- June 19, 1938
- Born: Estelle Chisholm June 18, 1875 Chism, Chickasaw Nation, Indian Territory
- Died: December 9, 1946 (aged 71) Oklahoma City, Oklahoma
- Citizenship: Chickasaw Nation, American
- Occupation(s): educator, journalist, publisher, and political activist
- Years active: 1900–1946
- Known for: first Chickasaw woman to represent the tribe's interests in Washington, D. C.

= Estelle Chisholm Ward =

Native American journalist

Estelle Chisholm Ward (June 18, 1875 – December 9, 1946) was a Chickasaw teacher, journalist, and magazine publisher from Oklahoma. She was active in politics both civic and tribal and was elected as county treasurer of Johnston County, Oklahoma. Ward was the first woman to represent the Chickasaw Nation as a delegate to Washington, DC.

==Early life==
Estelle Chisholm was born on June 18, 1875, in Chism, in the Chickasaw Nation of Indian Territory to Julia Ann (née McLish) and William Chisholm. The town was founded and named after her father. Her grandfather was Jesse Chisholm a mixed-blood Cherokee-Scottish trader, after whom the Chisholm Trail was named. Her mother's parents were Ginny "Gincy" (née Colbert) and George Frazier McLish, who were of Chickasaw and Scottish descent. By her father's first wife, Hester Butler Cochran, she had a half-sister, Caroline, as well as seven full siblings: Eliza, Angeline, Mary V., Alice, Cora Ann, Julia Ann and William Jr.

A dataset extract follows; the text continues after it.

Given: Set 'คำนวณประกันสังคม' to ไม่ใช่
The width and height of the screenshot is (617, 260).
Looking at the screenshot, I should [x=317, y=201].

Chisholm attended the Bloomfield Academy and after graduating, taught in the school for a couple of years. She then attended Kidd College in Sherman, Texas, from 1894 to 1895, before moving to Bowling Green, Kentucky, to attend Potter College.

==Career==
Upon completing her education, Chisholm began teaching at Burris Chapel School, a neighborhood school that was part of the Chickasaw education system and located near Tishomingo. On December 23, 1896, in the Chickasaw Nation she married William Thomas Ward, who would serve as the long-time auditor of the Chickasaw tribe and later as a deputy United States clerk. They lived on their farm and raised their children in Garrett Township, near Tishomingo through the 1920s and then kept a home in Oklahoma City. She was a member of the National Bureau of Women Speakers and contributed articles to newspapers both inside and outside of Oklahoma. Ward published and edited a magazine in Oklahoma City called the Super Civilized Indian.

Ward was involved in politics and was elected as Johnston County Treasurer, as well as running several campaigns for Republican candidates. In 1928, she attended a convention of Choctaw and Chickasaw tribe members from throughout Oklahoma in Ardmore. The purpose of the convention was to discuss both financial issues and the burdens being placed upon the tribes because of implementation of the Indian Citizenship Act and the Burke Act. The tribes were concerned about the inability to secure funds that were due them from the government for their coal and asphalt lands. They selected committee representatives, all men save Czarina Conlan for the Choctaw tribe and Ward for the Chickasaw, to draft a solution. The committee met to prepare the recommendations and decided to send Conlan and Ward to Washington, D.C. It was the first time women had been sent to Washington as tribal representatives for either tribe. The women's task was to argue in favor of passage of a bill proposed by U.S. House Representative Wilburn Cartwright for sale of the coal and asphalt holdings, as well as continuing the restrictions of selling Indian lands.

Ward died on December 9, 1946, in Oklahoma City, Oklahoma, and was buried at City Cemetery in Tishomingo, Oklahoma.